◆ **Directions for this task**: Whenever a line below holds the word "agent", count it; please give only the final number.

◆ **Extracted data**:
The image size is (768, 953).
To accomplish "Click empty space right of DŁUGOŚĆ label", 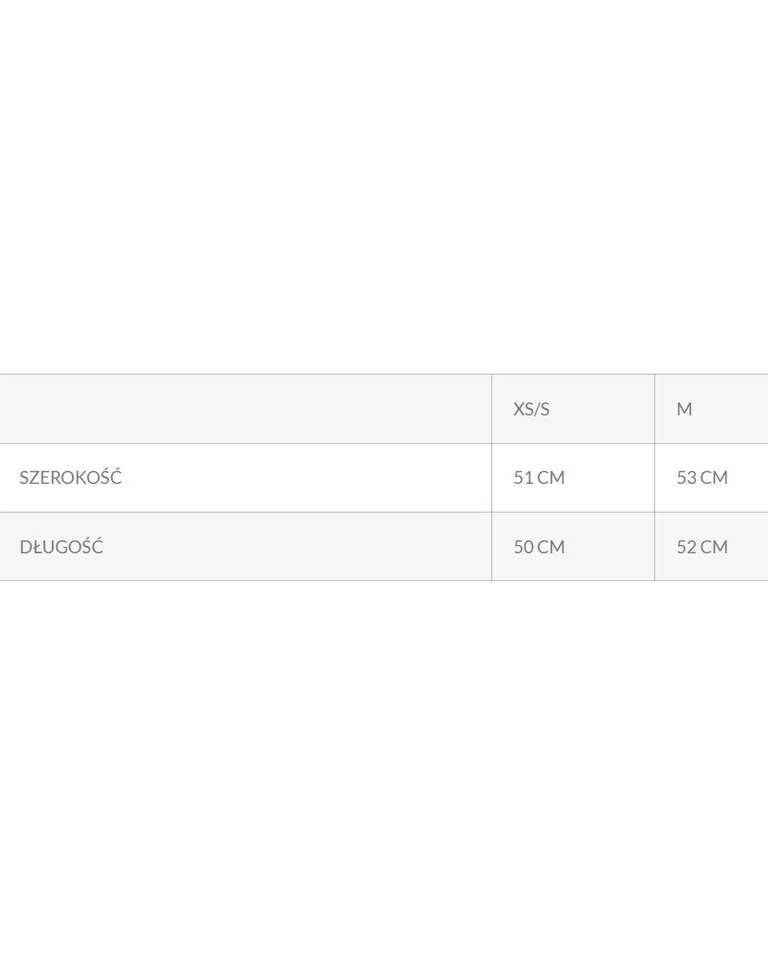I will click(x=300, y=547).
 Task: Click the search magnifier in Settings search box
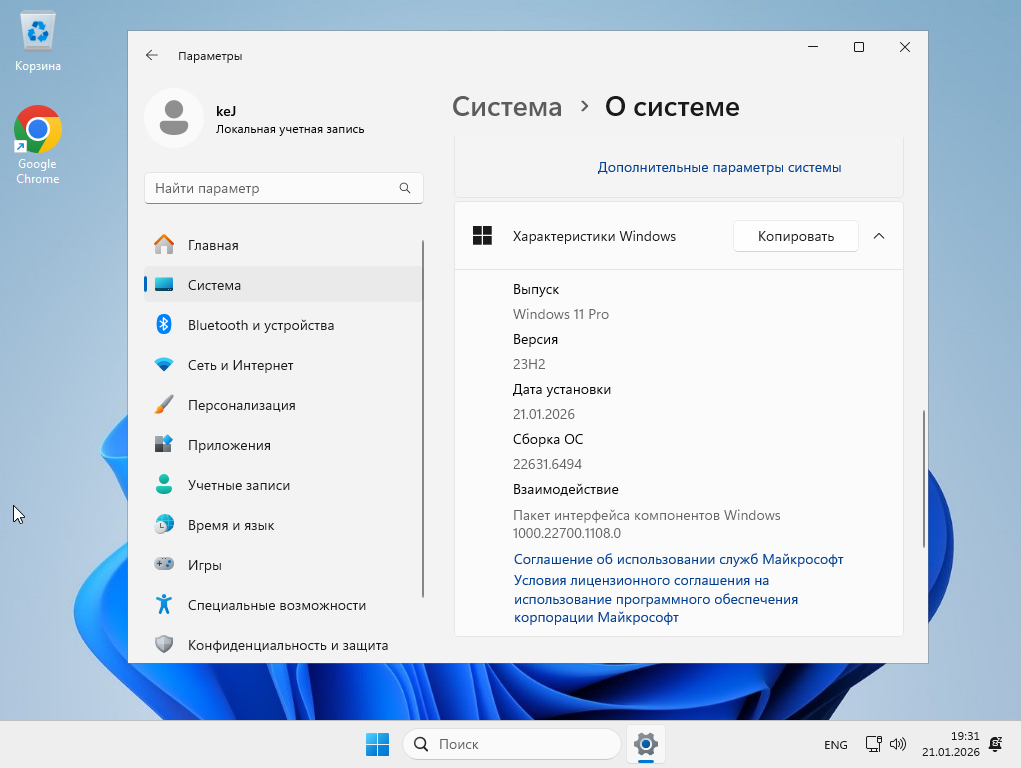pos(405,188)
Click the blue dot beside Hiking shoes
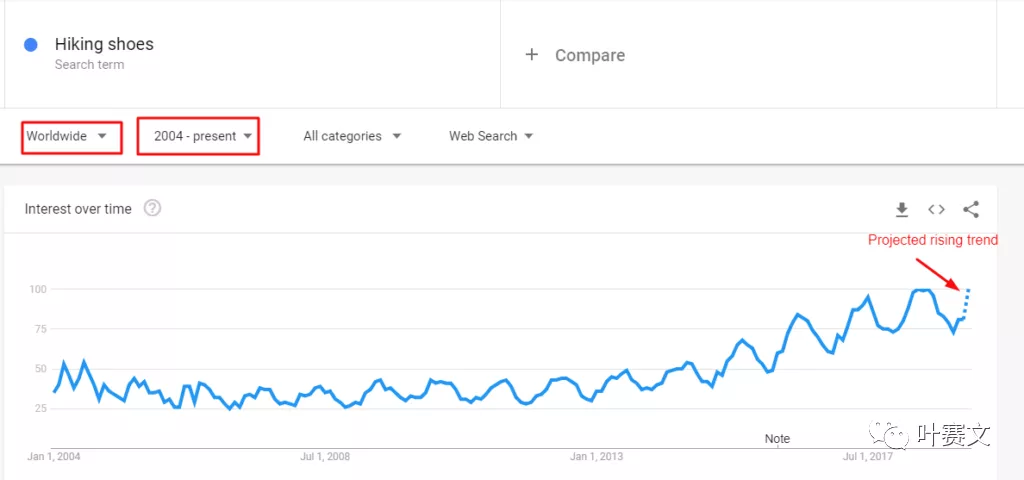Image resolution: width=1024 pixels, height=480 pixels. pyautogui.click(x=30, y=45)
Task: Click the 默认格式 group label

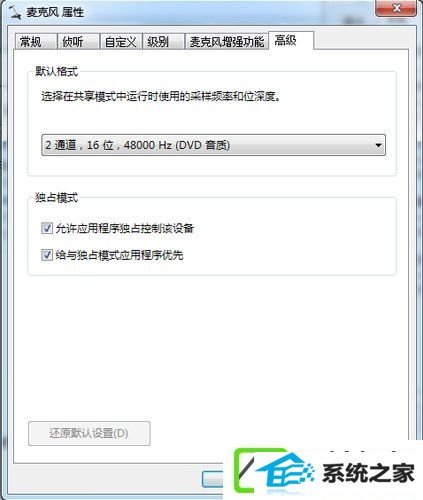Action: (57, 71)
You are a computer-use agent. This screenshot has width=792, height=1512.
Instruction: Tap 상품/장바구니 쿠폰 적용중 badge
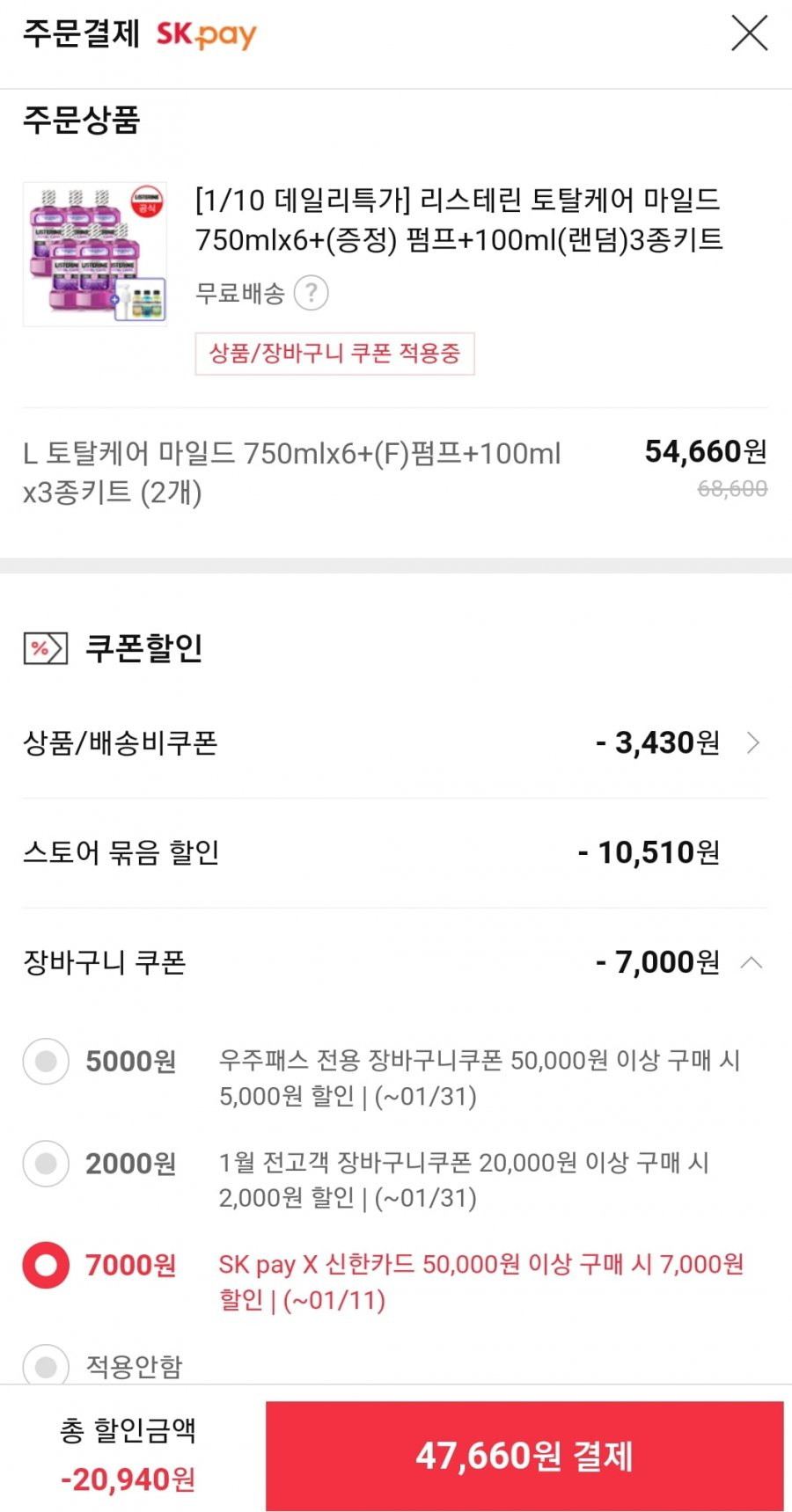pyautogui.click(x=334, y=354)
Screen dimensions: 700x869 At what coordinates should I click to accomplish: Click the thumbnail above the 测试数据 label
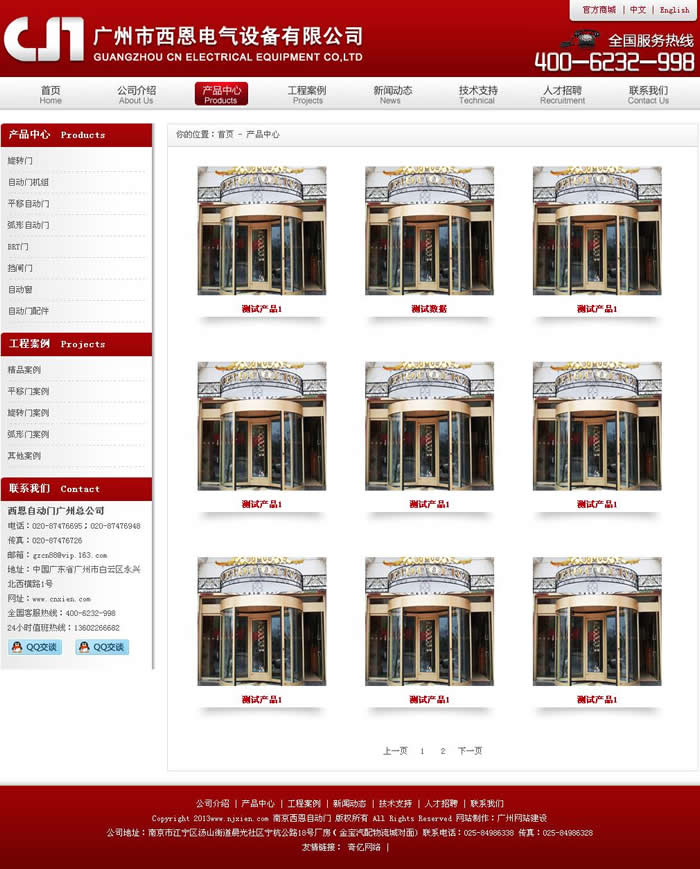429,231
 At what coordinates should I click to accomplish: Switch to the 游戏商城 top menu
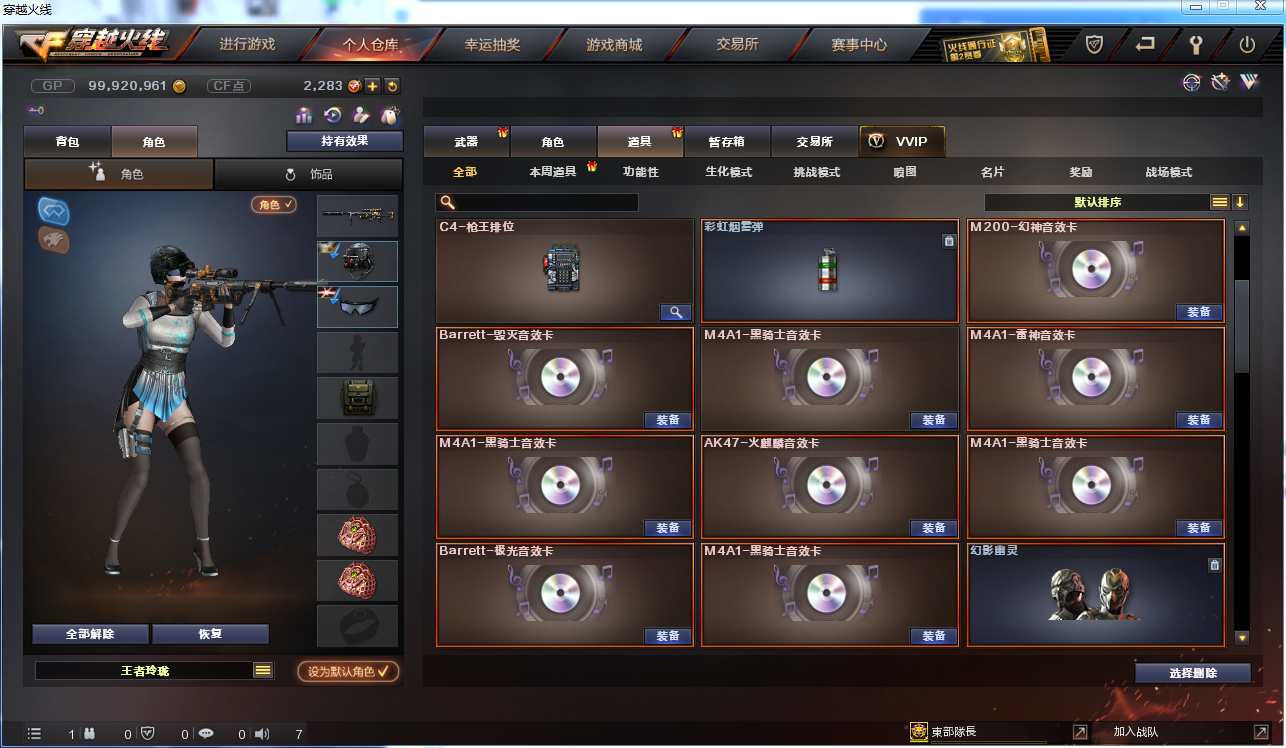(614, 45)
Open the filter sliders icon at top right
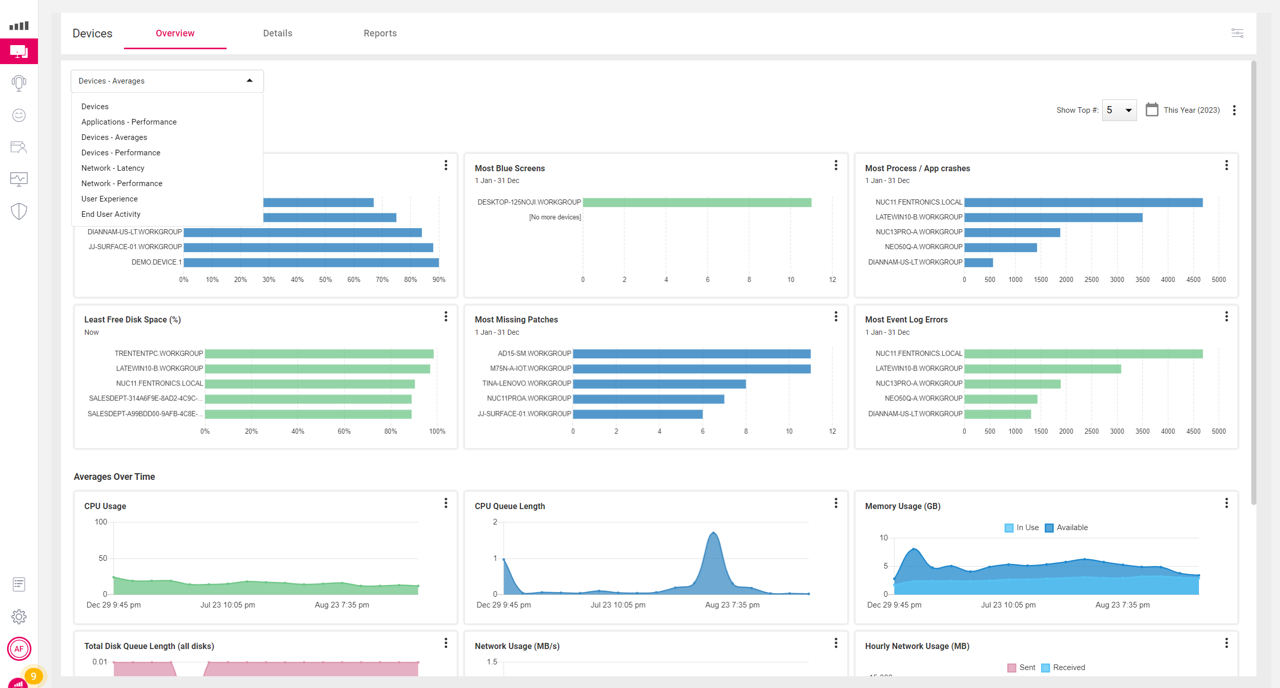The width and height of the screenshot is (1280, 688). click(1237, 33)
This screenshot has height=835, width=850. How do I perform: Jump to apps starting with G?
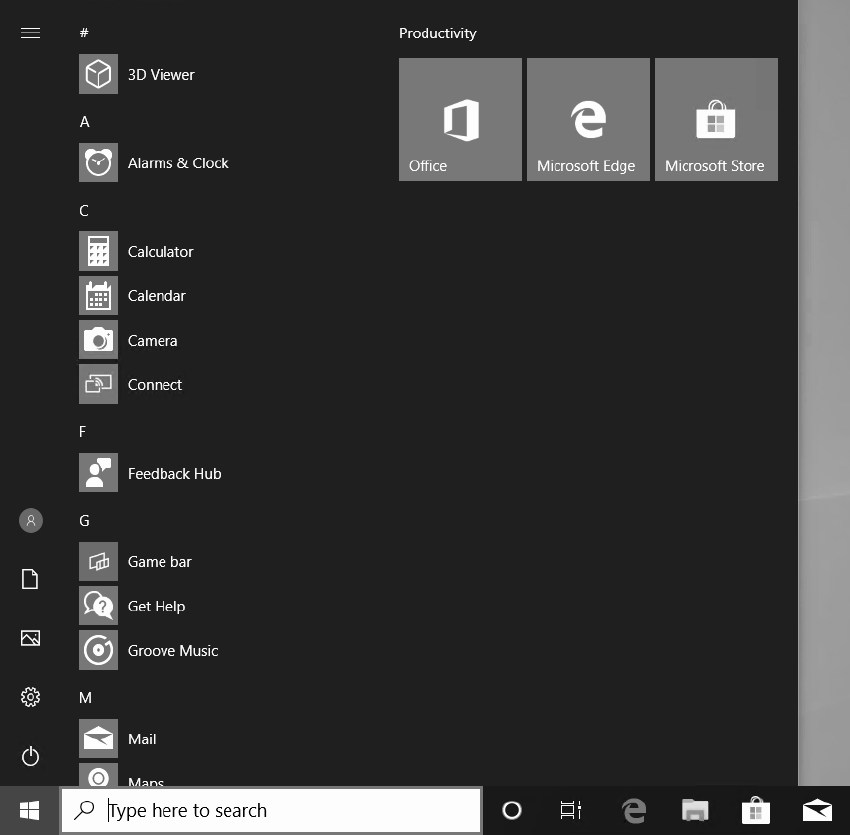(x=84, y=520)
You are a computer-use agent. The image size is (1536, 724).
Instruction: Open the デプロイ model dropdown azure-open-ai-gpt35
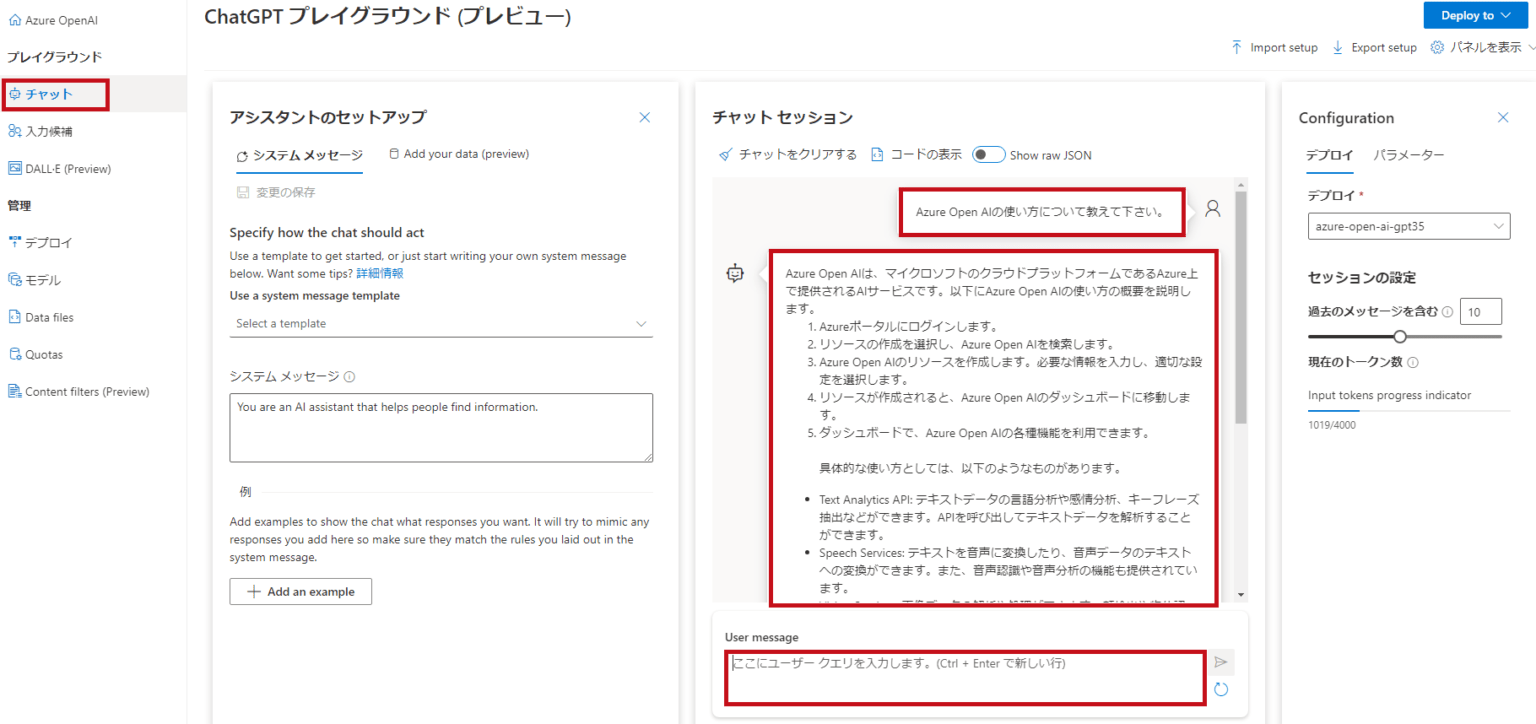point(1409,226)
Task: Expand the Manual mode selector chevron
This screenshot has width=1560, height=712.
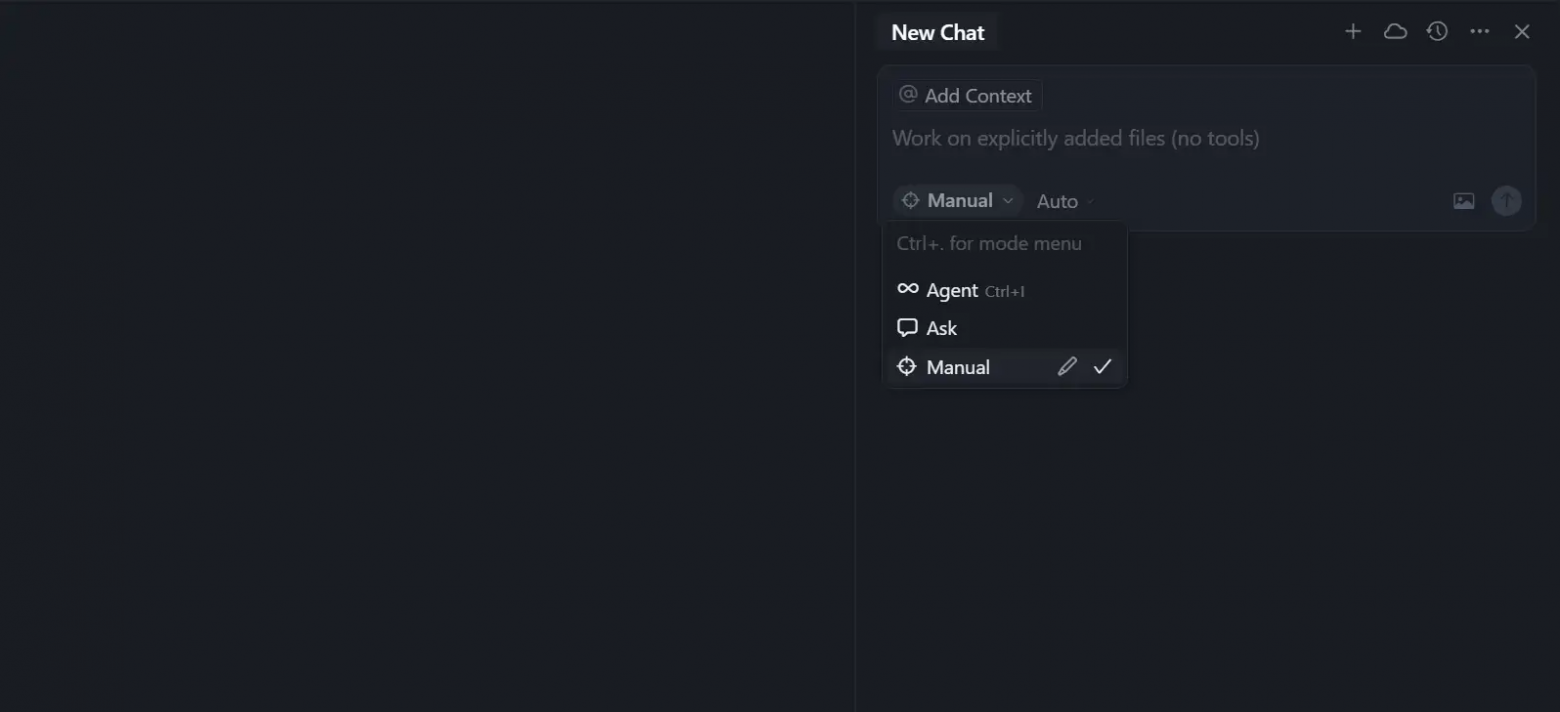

◆ **Answer to the problem**: 2